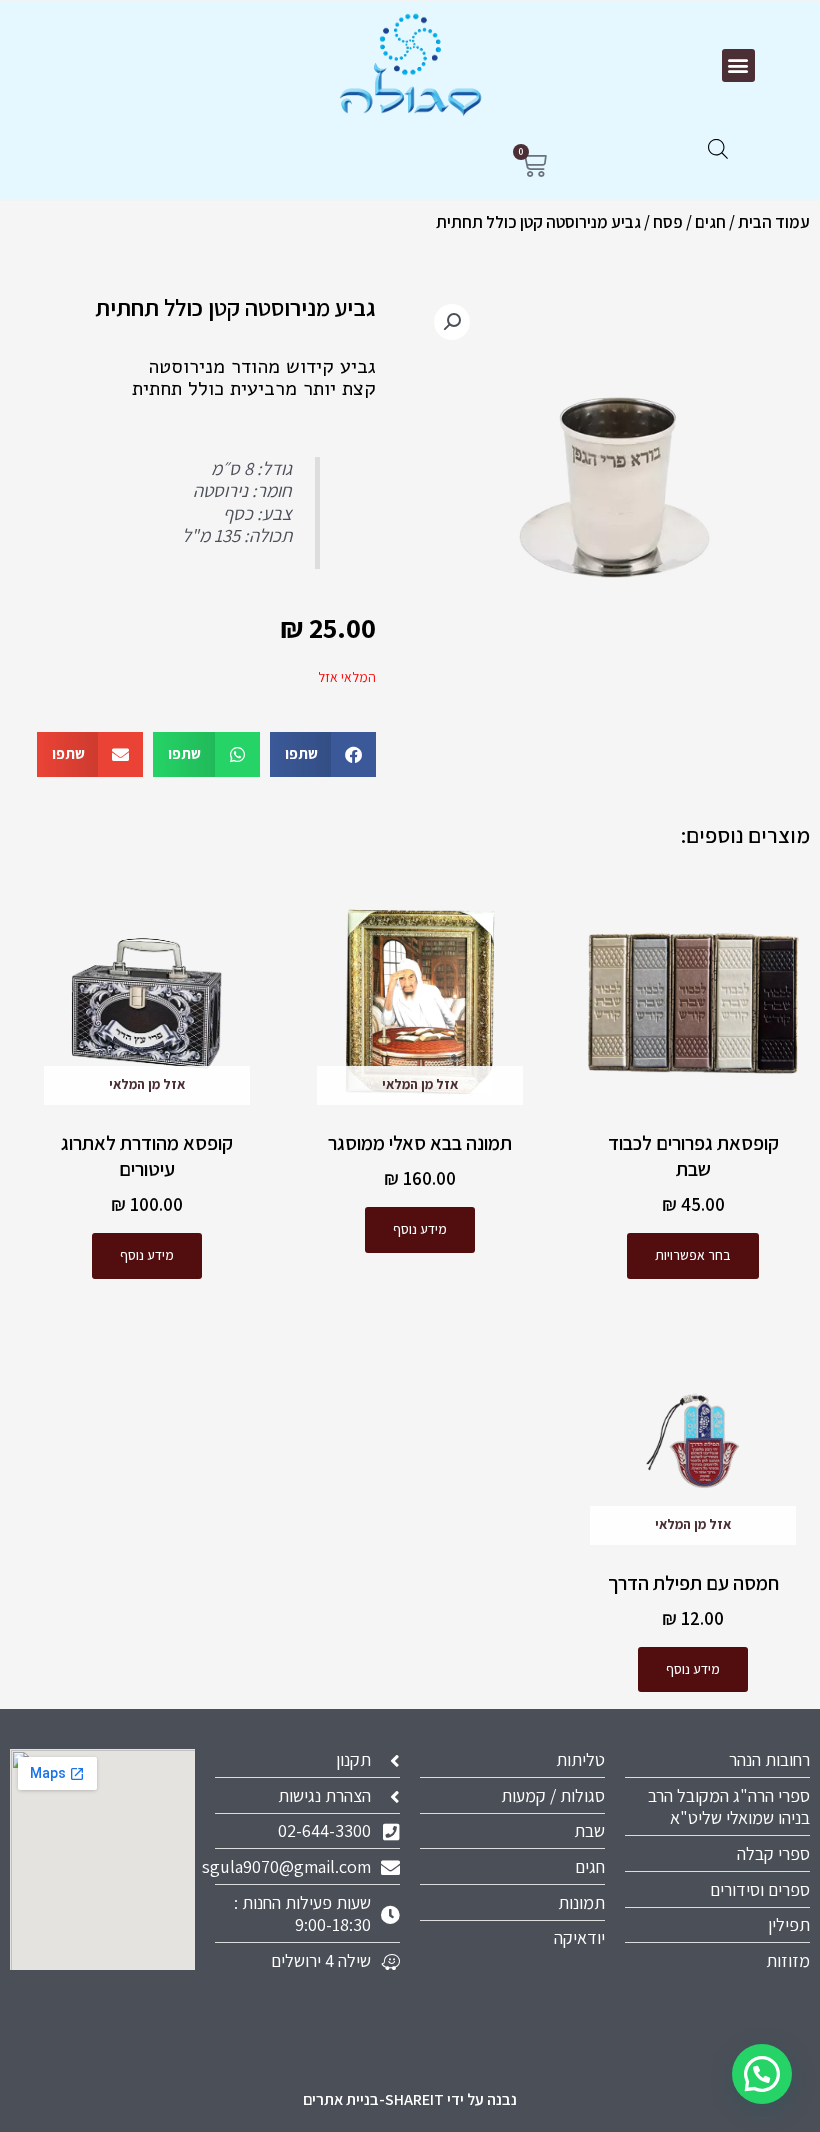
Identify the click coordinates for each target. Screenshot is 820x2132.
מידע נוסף (420, 1229)
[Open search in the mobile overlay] (718, 149)
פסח (668, 222)
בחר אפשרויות (693, 1255)
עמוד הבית (774, 222)
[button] (738, 65)
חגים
========================================================================
**WORK TO BE COMPLETED:** Your answer should be an exact copy of the entries above, with no images included.

**WRITTEN REPLY:**
Identify the click coordinates for each target. Screenshot is 820x2132.
מידע נוסף (420, 1229)
[Open search in the mobile overlay] (718, 149)
פסח (668, 222)
בחר אפשרויות (693, 1255)
עמוד הבית (774, 222)
[button] (738, 65)
חגים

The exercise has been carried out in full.